*ABOUT THIS EXERCISE*. Nothing but an exact repeat of the data, with pictures removed, belongs in the answer.

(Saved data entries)
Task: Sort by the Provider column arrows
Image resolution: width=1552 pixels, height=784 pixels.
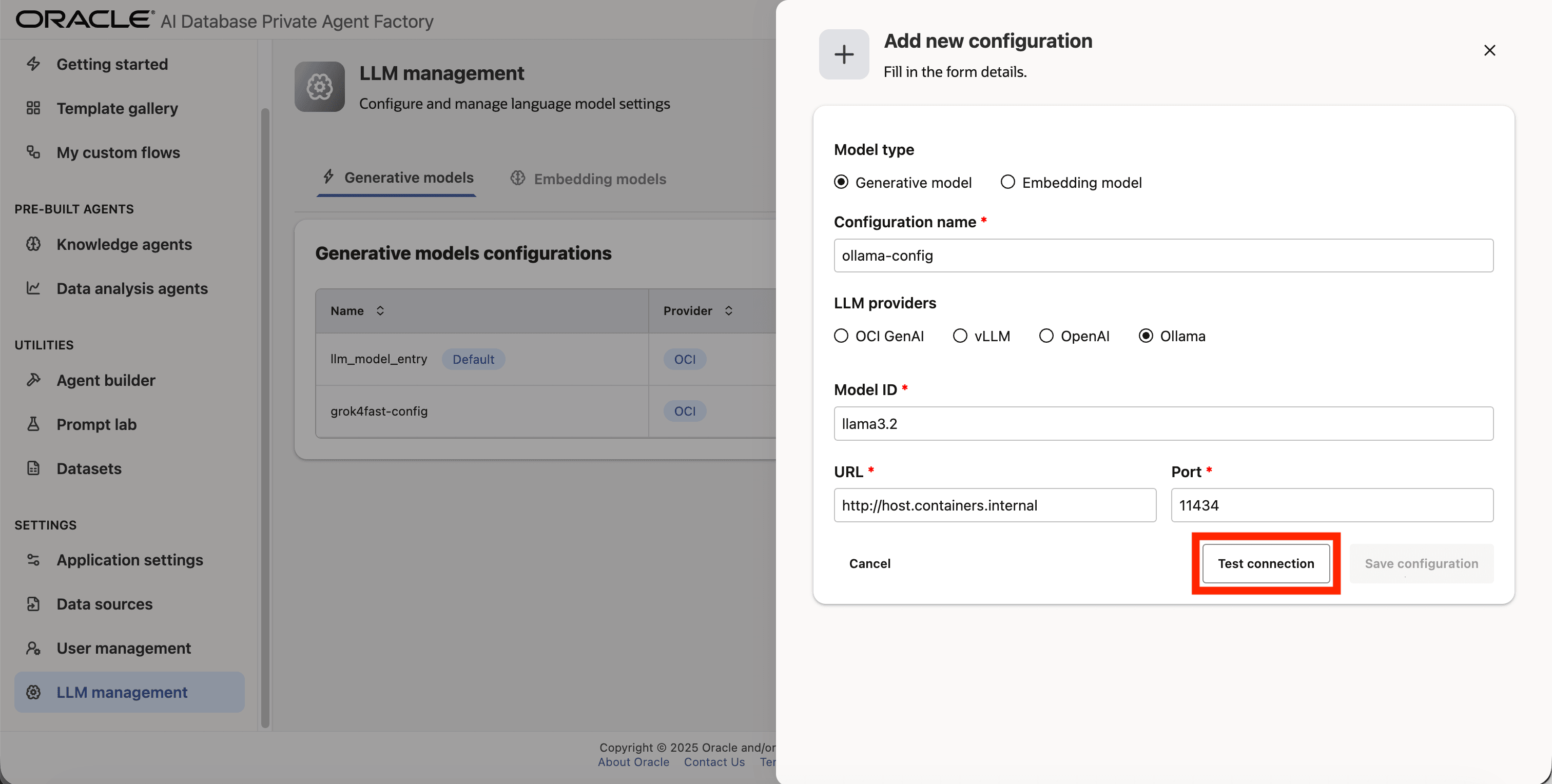Action: [728, 311]
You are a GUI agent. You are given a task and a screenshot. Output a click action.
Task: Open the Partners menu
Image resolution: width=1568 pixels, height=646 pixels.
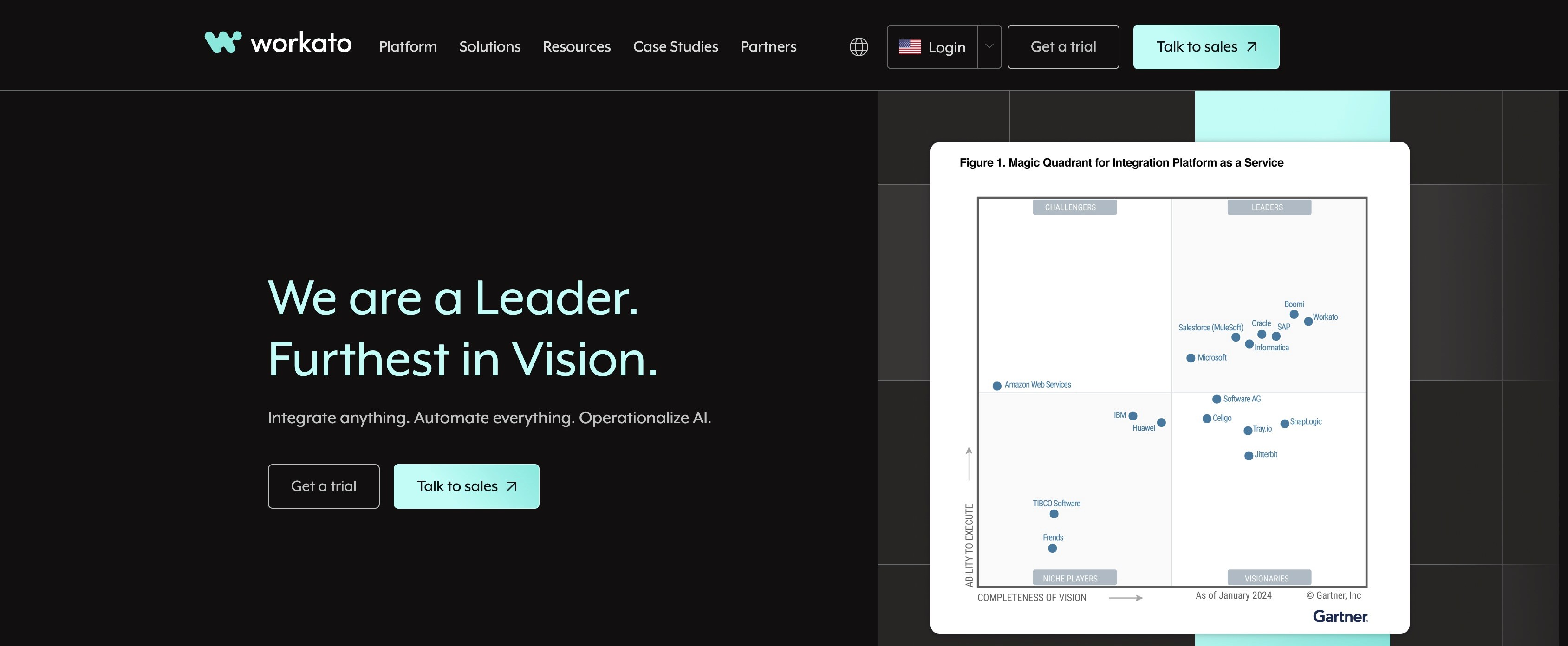(x=768, y=47)
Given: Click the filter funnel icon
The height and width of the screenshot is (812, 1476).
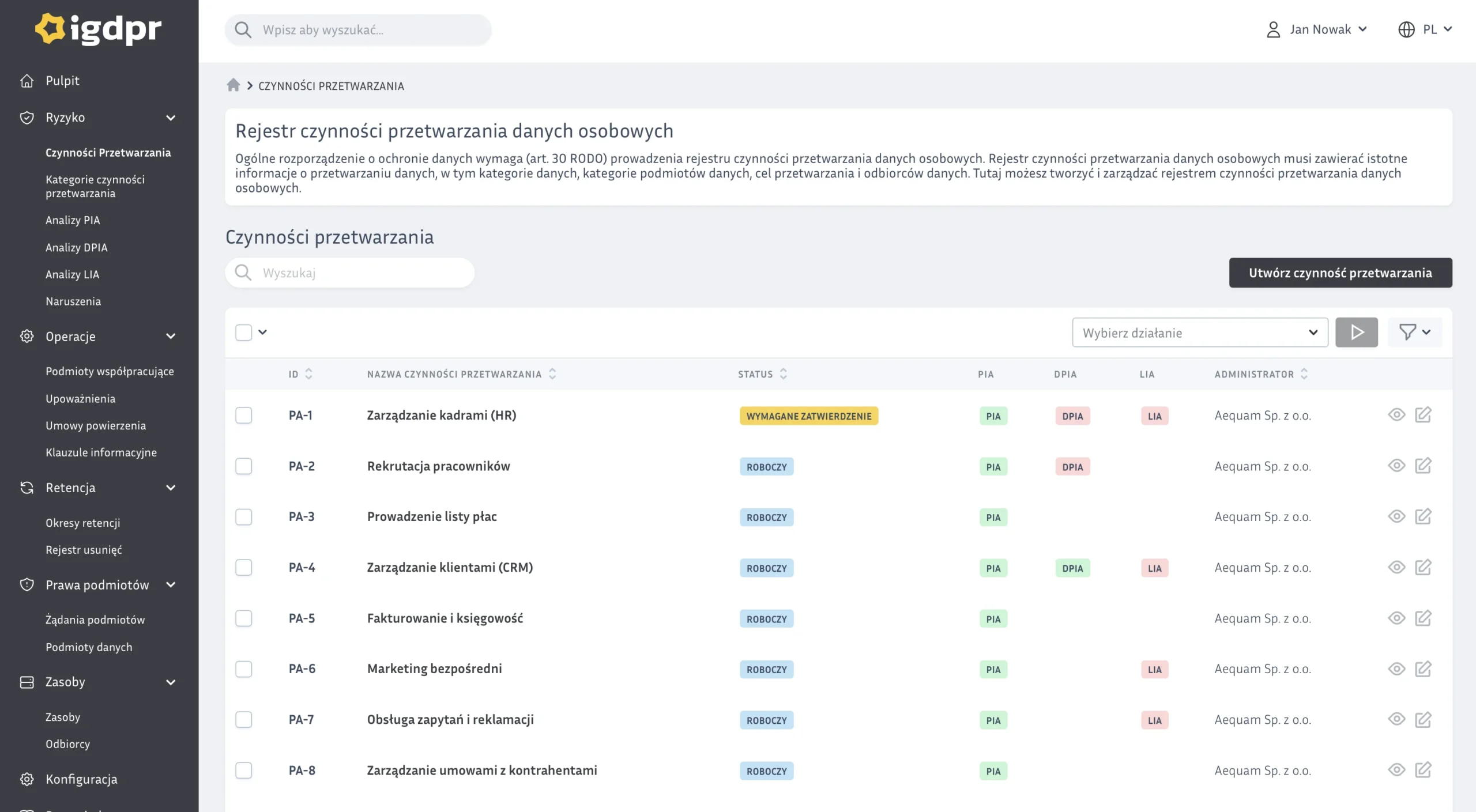Looking at the screenshot, I should pyautogui.click(x=1407, y=332).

*EXERCISE RESPONSE*.
Task: Sort by the Provider column arrows
Image resolution: width=1552 pixels, height=784 pixels.
Action: [728, 311]
You are a GUI agent. You are given a task and a screenshot. Output a click action.
Task: Open the Partners menu
Image resolution: width=1568 pixels, height=646 pixels.
(x=768, y=47)
Given: Click the filter funnel icon
The height and width of the screenshot is (812, 1476).
Looking at the screenshot, I should pyautogui.click(x=1407, y=332).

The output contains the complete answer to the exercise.